Pour l’instant et pour conclure, nous observons deux choses à la lumière de ce qui nous servi d’introduction et de support pour notre réflexion.

• Il s’agit bien d’une “folle campagne” et tout observateur raisonnable doit être “fasciné” par elle, – c’est-à-dire qu’il doit faire montre, comme nous l’écrivions, d’une «extrémité de l’attention, qui, par définition, implique la lucidité». Cette campagne est particulièrement “ouverte”, comme l’on dirait “à tous les vents”. C’est-à-dire que des pressions diverses et en général incontrôlables s’exercent sur elle et des thèmes inattendus, déstabilisants, peuvent surgir et s’imposer. La campagne peut prendre des orientations inattendues. En un mot, et c’est ce qui doit inquiéter le plus le système, elle a de fortes tendances à être incontrôlable. Bien entendu, ce qui nous intéresse en elle est bien plus ce qui peut surgir de débats déstabilisants dans ces conditions que les résultats qu’elle donnera. Il est par ailleurs entendu qu’il y a de fortes chances que “ce qui peut surgir de débats déstabilisants dans ces conditions” influera évidemment sur l’issue de la campagne. Nous intéressent moins les personnalités, leurs étiquettes, leurs programmes, tout ce qui fait “leur démocratie”, que l’“ouverture” de cette campagne qui soumet cet ensemble aux pressions extérieures.
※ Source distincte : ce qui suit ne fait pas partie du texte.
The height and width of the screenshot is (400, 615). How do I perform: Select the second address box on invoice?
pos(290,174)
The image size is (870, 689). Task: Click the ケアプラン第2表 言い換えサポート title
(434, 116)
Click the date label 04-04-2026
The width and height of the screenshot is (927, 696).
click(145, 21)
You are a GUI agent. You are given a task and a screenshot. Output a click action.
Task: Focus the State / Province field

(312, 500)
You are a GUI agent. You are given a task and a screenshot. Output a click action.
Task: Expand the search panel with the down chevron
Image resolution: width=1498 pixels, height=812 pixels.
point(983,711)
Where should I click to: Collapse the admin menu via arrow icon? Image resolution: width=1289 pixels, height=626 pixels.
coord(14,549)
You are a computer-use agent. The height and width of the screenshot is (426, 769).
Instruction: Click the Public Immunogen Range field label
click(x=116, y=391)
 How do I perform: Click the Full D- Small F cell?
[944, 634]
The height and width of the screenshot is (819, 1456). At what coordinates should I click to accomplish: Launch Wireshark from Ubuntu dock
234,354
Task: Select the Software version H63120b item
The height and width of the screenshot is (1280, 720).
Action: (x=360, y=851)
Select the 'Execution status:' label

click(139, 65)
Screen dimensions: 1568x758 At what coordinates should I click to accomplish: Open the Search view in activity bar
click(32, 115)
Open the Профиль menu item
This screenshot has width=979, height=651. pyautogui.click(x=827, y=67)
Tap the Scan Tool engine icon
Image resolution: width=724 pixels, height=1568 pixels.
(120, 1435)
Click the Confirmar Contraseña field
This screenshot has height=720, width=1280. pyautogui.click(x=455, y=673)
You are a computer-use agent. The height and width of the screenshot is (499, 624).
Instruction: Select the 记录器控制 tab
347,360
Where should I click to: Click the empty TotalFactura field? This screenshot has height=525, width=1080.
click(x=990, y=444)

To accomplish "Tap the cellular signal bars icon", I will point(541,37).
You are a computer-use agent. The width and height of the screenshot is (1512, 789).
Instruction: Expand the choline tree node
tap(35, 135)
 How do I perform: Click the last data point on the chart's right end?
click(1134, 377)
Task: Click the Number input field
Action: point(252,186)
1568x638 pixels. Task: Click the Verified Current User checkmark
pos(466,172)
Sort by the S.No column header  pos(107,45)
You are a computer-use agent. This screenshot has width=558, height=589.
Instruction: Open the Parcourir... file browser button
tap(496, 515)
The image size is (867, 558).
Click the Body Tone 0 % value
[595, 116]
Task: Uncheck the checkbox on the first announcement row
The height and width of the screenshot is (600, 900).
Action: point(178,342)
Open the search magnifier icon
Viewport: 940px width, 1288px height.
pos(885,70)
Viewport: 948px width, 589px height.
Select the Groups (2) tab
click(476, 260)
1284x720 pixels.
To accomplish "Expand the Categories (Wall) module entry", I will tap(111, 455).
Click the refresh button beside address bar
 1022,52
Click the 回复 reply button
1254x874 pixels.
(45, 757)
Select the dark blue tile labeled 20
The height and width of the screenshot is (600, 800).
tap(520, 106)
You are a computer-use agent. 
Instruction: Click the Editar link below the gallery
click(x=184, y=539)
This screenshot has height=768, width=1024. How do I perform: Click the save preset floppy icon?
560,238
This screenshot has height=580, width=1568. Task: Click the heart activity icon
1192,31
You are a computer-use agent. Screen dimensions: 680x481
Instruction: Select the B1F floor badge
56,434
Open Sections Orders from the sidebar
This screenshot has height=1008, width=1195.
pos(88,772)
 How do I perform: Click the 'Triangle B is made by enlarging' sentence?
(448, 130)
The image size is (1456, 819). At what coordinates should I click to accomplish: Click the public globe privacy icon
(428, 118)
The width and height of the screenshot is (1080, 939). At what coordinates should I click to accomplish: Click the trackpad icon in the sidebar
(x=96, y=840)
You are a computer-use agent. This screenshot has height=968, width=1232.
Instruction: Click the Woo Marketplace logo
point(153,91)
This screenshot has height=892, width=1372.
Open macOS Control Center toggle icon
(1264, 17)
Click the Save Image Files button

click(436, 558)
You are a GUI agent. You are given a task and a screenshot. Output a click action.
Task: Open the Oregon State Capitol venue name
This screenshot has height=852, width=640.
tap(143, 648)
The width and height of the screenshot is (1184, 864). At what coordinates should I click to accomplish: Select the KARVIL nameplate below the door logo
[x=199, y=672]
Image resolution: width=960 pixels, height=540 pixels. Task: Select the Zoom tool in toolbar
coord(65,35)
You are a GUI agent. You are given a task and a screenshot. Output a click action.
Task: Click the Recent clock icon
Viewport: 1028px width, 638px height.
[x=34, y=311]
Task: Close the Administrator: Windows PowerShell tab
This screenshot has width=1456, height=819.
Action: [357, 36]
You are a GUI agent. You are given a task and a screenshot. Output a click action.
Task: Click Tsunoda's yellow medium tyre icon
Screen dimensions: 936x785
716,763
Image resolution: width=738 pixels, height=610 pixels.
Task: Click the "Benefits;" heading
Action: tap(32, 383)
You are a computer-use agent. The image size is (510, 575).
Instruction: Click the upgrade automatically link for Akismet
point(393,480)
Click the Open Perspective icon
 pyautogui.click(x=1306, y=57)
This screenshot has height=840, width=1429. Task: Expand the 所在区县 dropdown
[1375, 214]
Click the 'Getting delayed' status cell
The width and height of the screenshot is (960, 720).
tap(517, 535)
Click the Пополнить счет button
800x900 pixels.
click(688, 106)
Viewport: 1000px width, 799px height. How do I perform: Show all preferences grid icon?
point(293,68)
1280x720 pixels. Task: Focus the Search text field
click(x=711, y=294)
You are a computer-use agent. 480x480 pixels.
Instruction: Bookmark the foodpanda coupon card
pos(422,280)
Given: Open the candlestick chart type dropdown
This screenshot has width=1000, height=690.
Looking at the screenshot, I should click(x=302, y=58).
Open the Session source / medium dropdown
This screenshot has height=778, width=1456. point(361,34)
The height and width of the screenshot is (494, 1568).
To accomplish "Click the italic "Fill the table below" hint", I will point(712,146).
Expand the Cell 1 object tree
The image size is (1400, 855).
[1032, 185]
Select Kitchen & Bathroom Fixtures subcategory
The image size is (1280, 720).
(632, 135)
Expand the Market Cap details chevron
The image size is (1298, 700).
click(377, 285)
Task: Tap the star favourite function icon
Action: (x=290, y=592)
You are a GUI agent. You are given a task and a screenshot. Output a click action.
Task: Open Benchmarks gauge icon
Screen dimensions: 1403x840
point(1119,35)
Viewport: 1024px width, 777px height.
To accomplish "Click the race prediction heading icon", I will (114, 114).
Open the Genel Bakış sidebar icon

• Nous sommes bien en 1933 et pas en 1929. L'événement de 1929 est un moment symbolique et psychologique dont nous avons détaillé en long et en large la signification que nous lui donnons, – ce pourquoi “notre 1929” pourrait bien être 9/11 pour cet aspect symbolique et psychologique. La situation est si grave et la pression de la crise du monde (dont la crise financière et économique d’aujourd’hui n’est qu’une manifestation parmi beaucoup d’autres) déjà si forte que les politiques en lice dans la campagne sont déjà obligés d’envisager des mesures qui impliquent l’intervention du politique (1933). Cela ne signifie rien de plus, et surtout pas qu’ils réussiront à changer quoi que ce soit, ni qu’ils réussiront tout court (notre impression serait plutôt exactement contraire). Cela signifie que, ce faisant, les politiques exposent involontairement la profondeur de la crise et contribuent à mettre en lumière, involontairement mais qu’importe, les vices fondamentaux du système. Le crash boursier de 1929 n’était qu’un énorme accident boursier (d’ailleurs suivi d’une reprise exceptionnelle au printemps 1930); lorsque, le 5 mars 1933, FDR prit ses fonctions en même temps que ses premières mesures économiques selon une démarche politique pas loin de l’autoritarisme, c’était une crise de civilisation.